• _What is expected_
Below are records with pictures in them. Output exactly the lines from the one with "You are a GUI" through the one with "the Internet Protocol", both included, and leave every picture out; give only those lines.

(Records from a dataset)
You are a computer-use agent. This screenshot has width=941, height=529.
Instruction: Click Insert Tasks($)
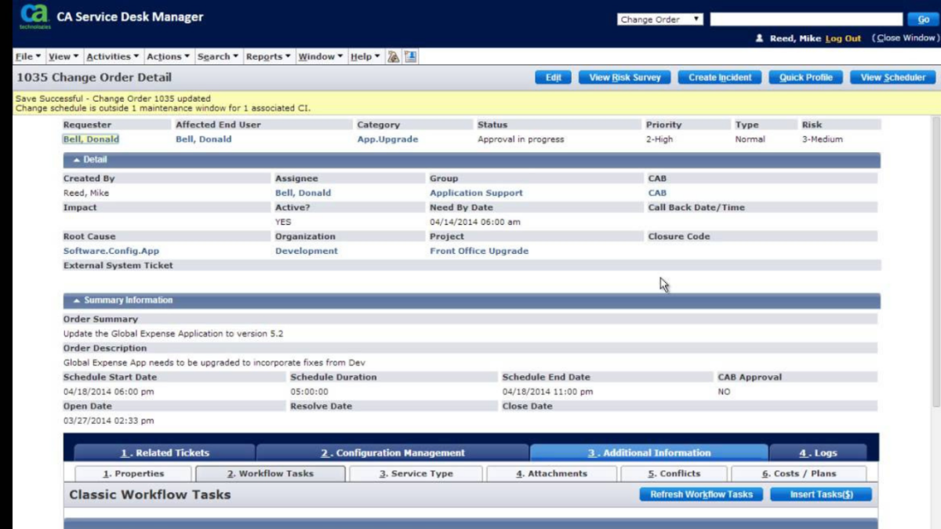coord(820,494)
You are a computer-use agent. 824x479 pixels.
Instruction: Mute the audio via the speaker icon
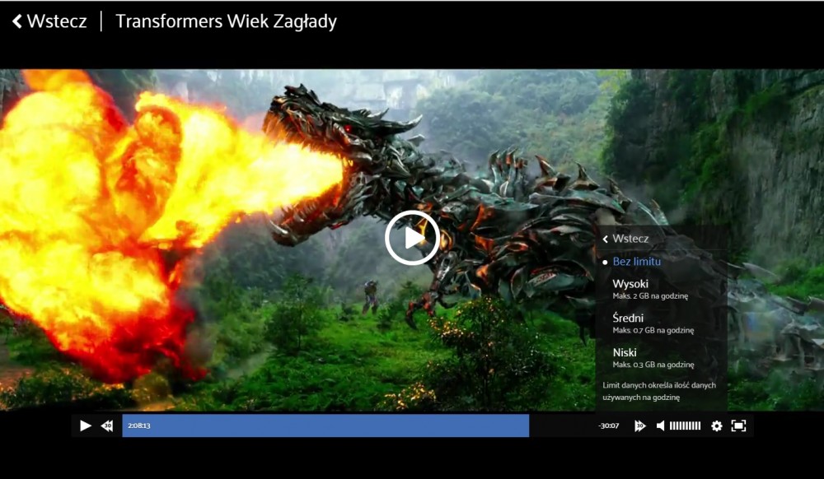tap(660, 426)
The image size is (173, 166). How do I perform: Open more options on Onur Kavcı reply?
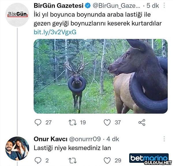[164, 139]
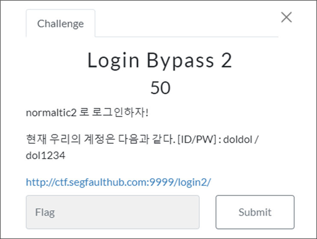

--

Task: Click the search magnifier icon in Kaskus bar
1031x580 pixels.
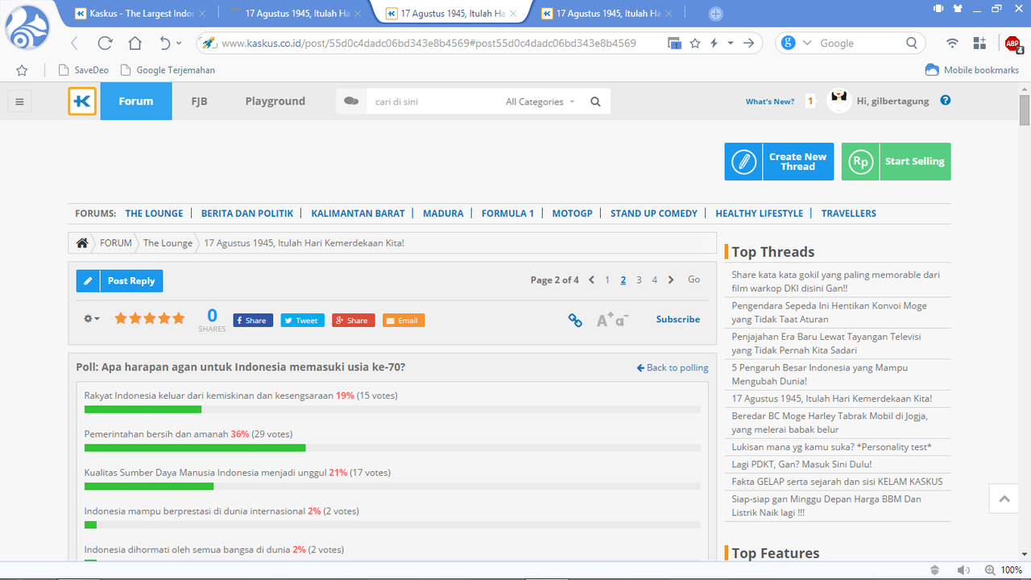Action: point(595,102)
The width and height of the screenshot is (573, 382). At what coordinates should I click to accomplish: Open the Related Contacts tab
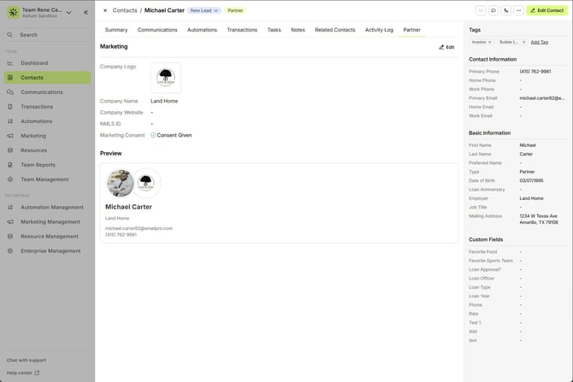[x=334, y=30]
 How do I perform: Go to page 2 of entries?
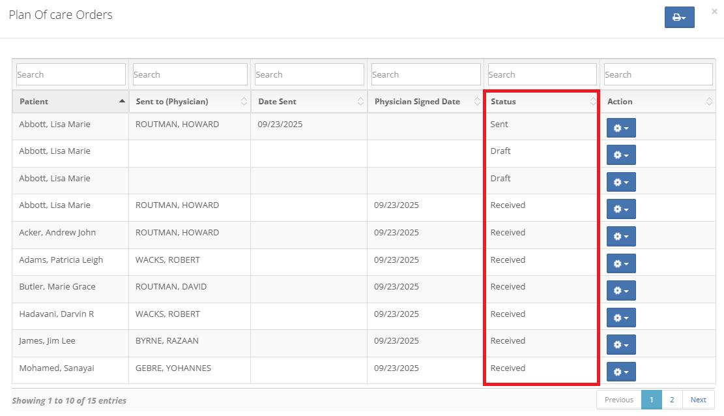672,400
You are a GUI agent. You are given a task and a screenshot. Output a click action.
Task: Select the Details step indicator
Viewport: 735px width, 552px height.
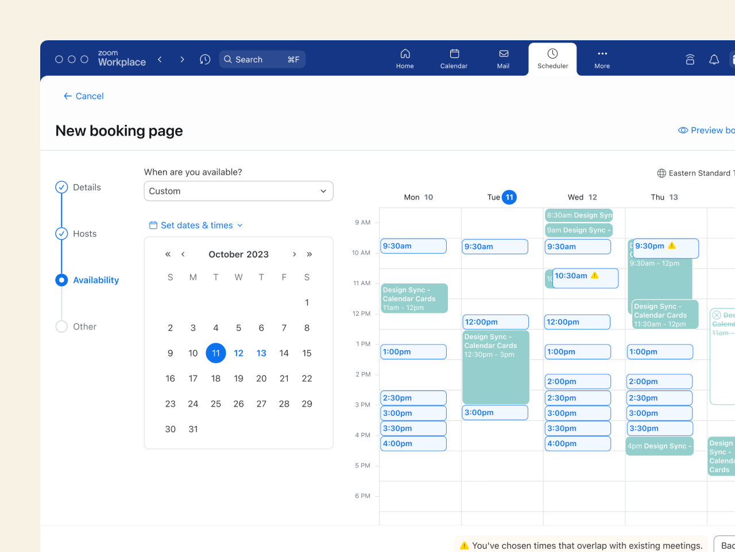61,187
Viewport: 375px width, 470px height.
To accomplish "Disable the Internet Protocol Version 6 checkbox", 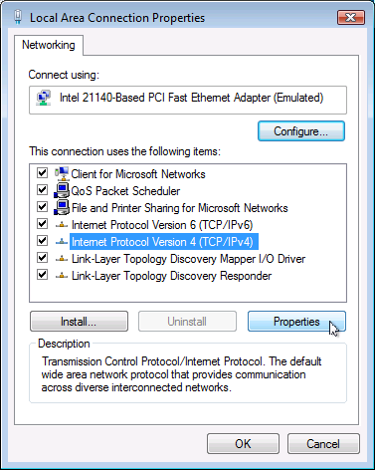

--

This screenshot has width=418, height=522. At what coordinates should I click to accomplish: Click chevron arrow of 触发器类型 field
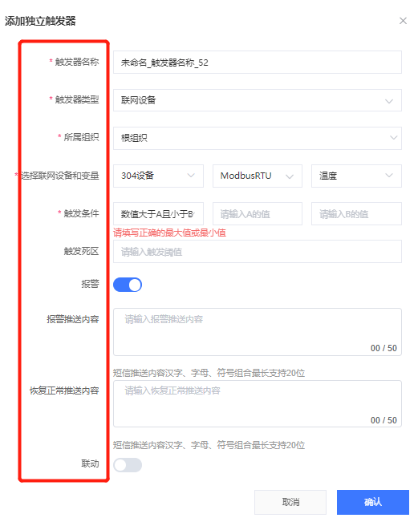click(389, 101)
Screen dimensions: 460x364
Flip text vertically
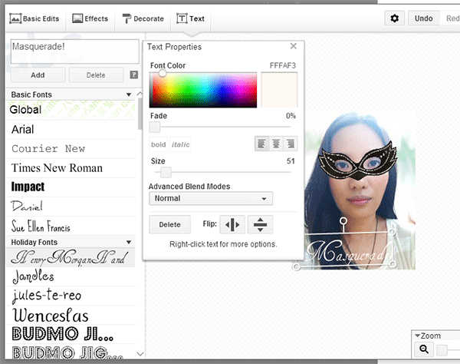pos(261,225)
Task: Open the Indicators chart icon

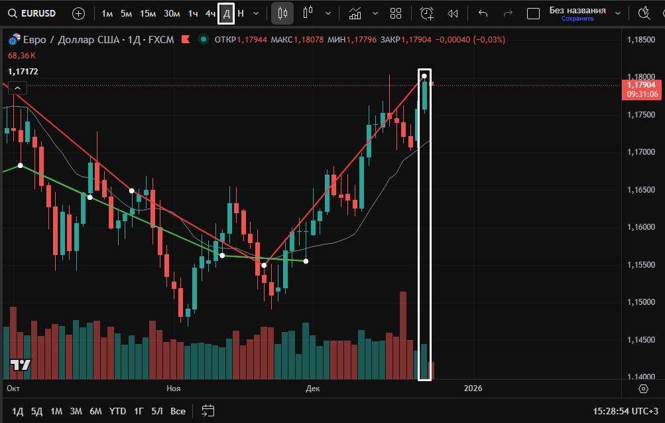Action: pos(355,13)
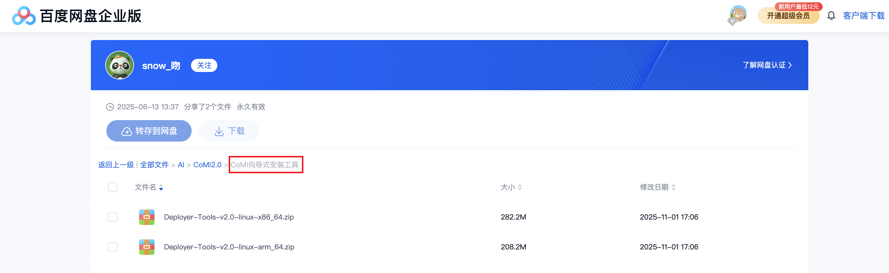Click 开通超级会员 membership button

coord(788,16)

• _Exercise response_
You are a GUI agent. You are given a task and a screenshot. Output a click action.
Task: Select the Details step indicator
Viewport: 735px width, 552px height.
61,187
Viewport: 375px width, 470px height.
To accomplish "Disable the Internet Protocol Version 6 checkbox", 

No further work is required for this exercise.